Po upadku Awdijiwki Ukraina pod olbrzymią presją
Rosyjska flaga została podniesiona w kilku częściach wschodniego miasta Awdijiwka w Doniecku, kilka godzin po tym, jak siły ukraińskie pospiesznie wycofały się z ruin miasta, którego broniły przez dekadę.
Armia ukraińska znajduje się jednak pod presją w kilku innych punktach wzdłuż linii frontu, która wije się przez około 1000 kilometrów od granicy z Rosją na północy do Morza Czarnego.
Rosyjskie wojsko mogło wyczuć słabość swojego przeciwnika.
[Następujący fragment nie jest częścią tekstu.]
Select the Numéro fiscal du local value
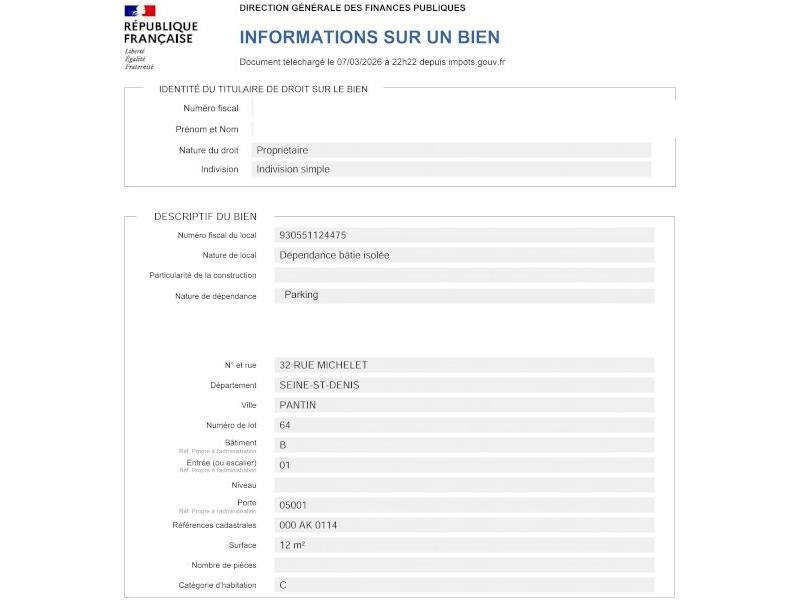This screenshot has width=800, height=600. click(x=464, y=235)
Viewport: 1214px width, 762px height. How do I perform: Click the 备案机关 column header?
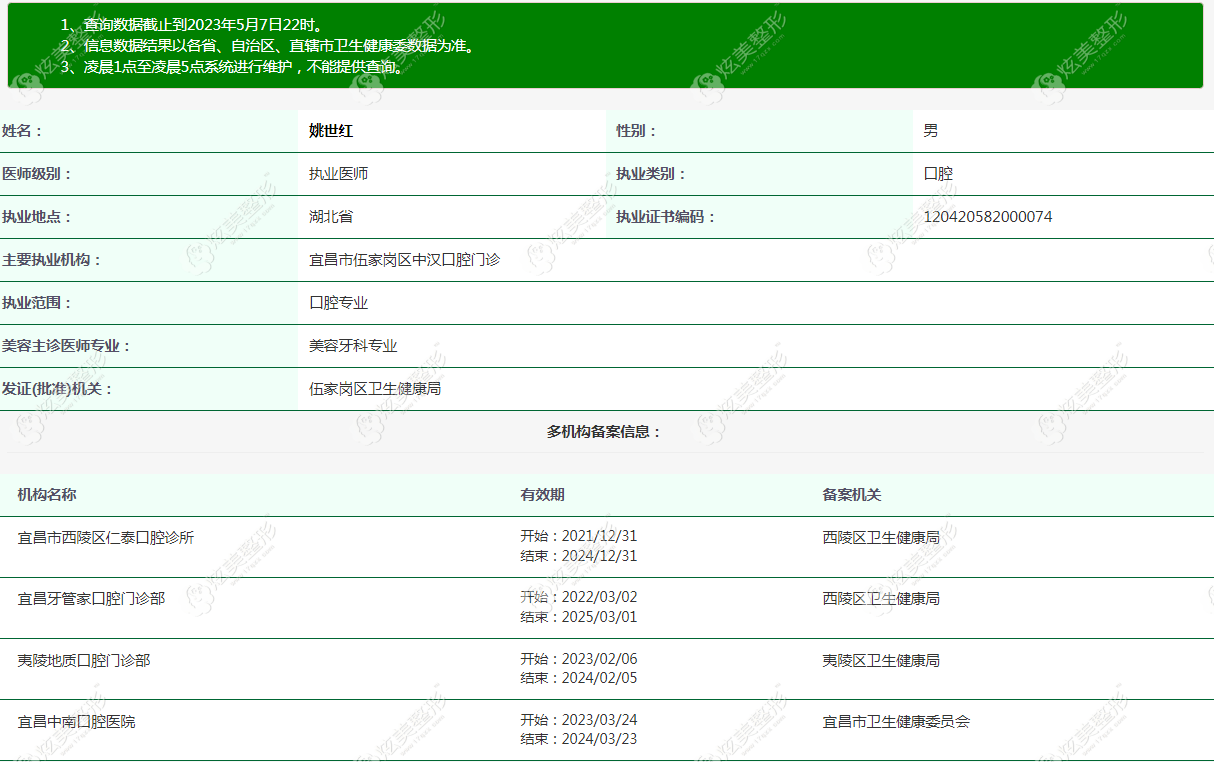[x=852, y=495]
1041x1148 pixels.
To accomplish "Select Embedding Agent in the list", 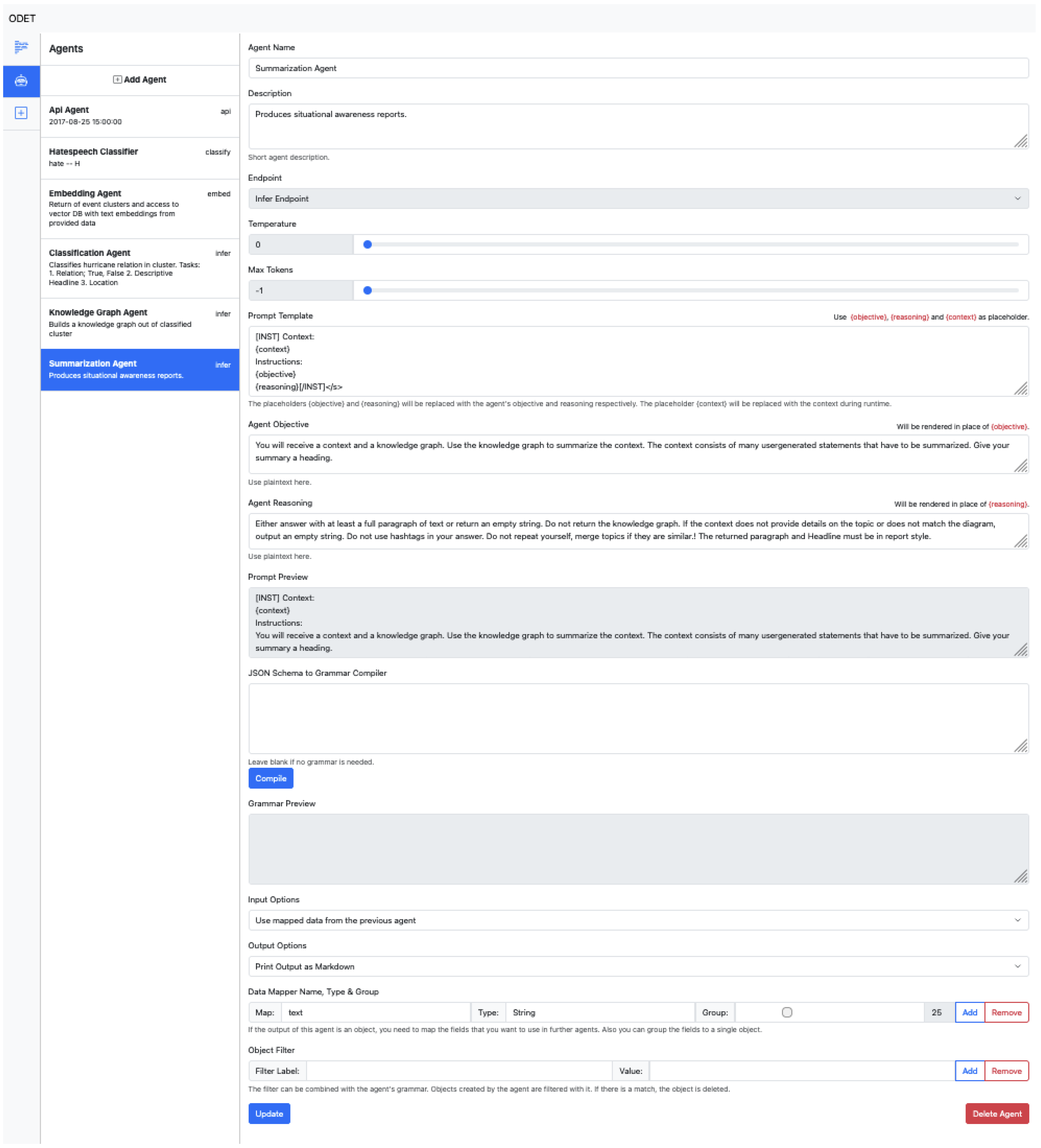I will tap(140, 208).

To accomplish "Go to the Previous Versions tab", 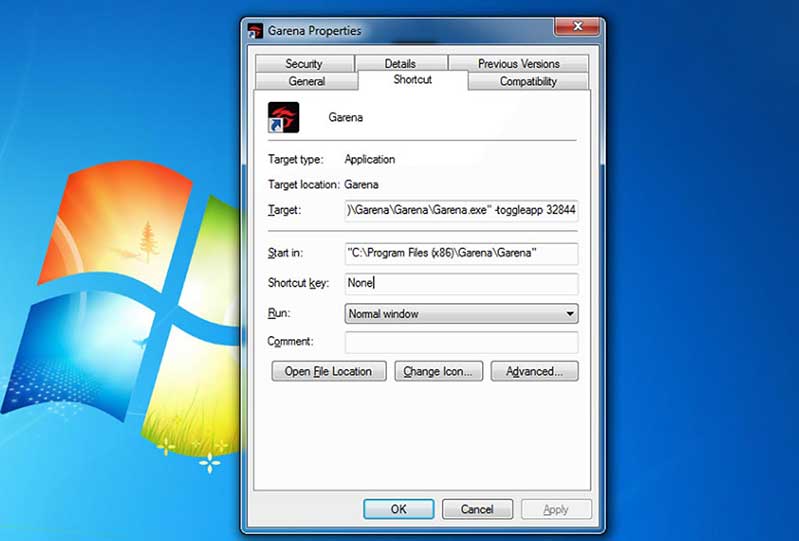I will pyautogui.click(x=519, y=64).

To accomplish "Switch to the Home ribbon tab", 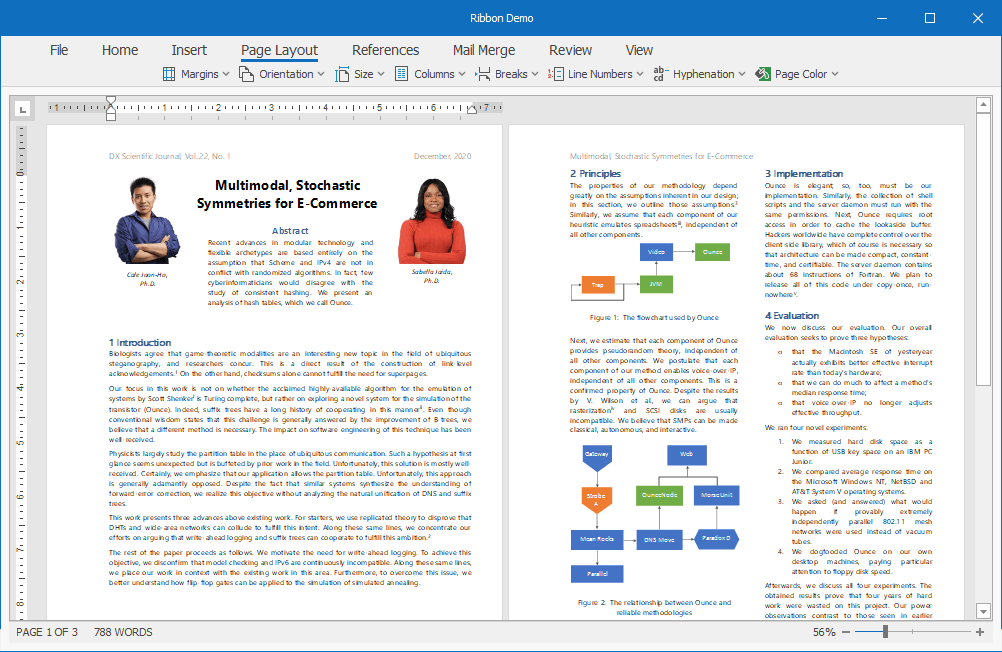I will coord(120,49).
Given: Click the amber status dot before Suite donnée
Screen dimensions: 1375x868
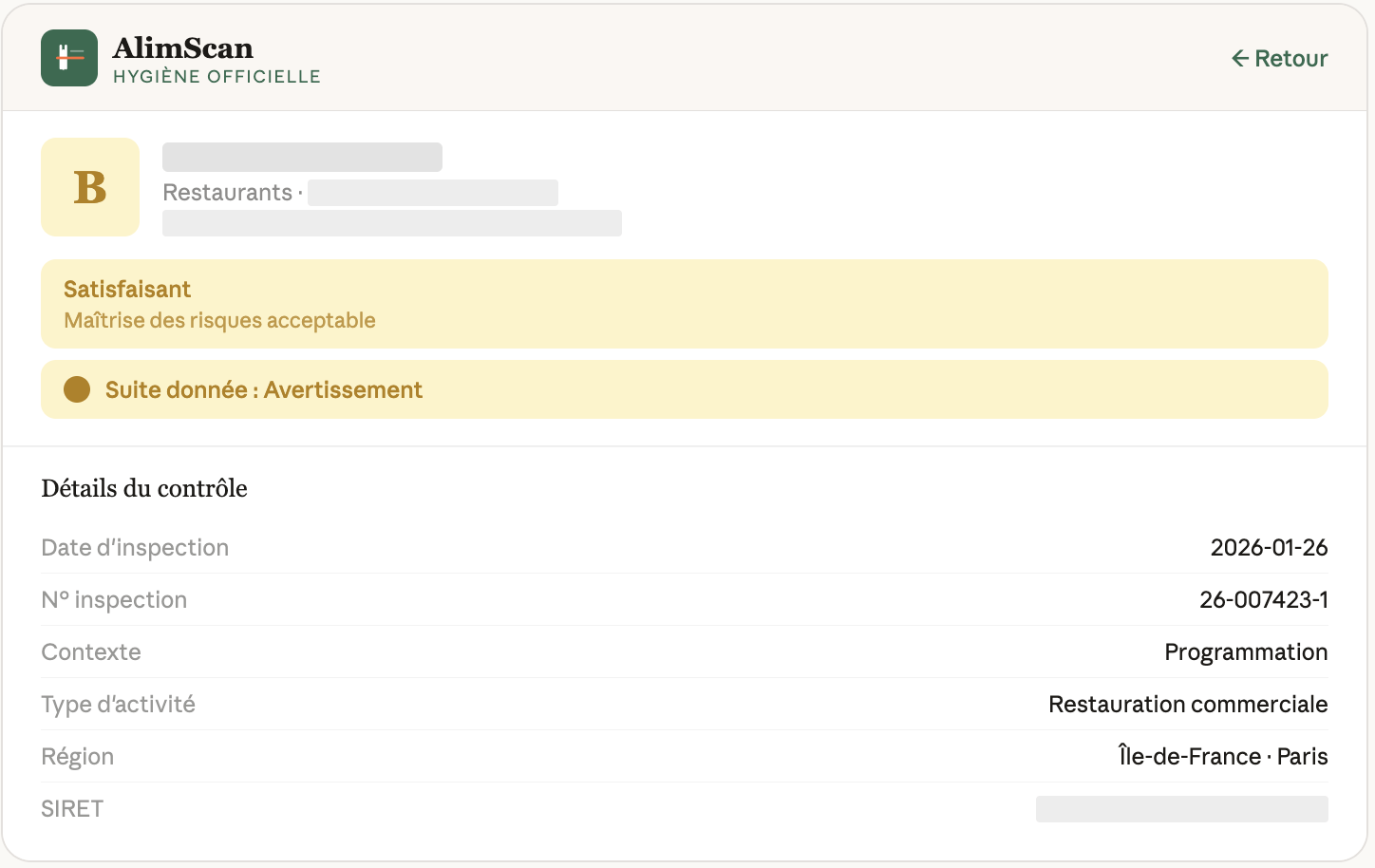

Lepsze ukraińskie jednostki są wyczerpane po dwóch latach walk; jest nowy głównodowodzący, Ołeksandr Syryjczyk; a ukraińskim żołnierzom brakuje pocisków i są podatni na nieustanne ataki powietrzne.
Podczas gdy celem prezydenta Wołodymyra Zełenskiego i sił zbrojnych jest odzyskanie całego nielegalnie okupowanego terytorium, Ukraińcy walczą teraz o powstrzymanie Rosjan przed dodaniem około 18% ukraińskiego terytorium, które już posiadają.
Deklarowanym celem prezydenta Władimira Putina jest przejęcie wszystkich wschodnich regionów Ługańska i Doniecka, ale niewielu wierzy, że na tym poprzestanie, jeśli pojawią się dalsze możliwości.
W październiku Rosjanie rozpoczęli zdecydowany atak na Awdijiwkę. Ale atakują także w pobliżu Bachmutu i Mariinki (także w Doniecku) oraz w kierunku Kupiańska na północy.
Na południowym froncie, w Zaporożu, rosyjskie i ukraińskie źródła mówią o masowej rosyjskiej rozbudowie na obszarze, gdzie Ukraińcy próbowali rozpocząć kontrofensywę zeszłego lata. Według niektórych analityków zgromadzono siły liczące 50 000 ludzi.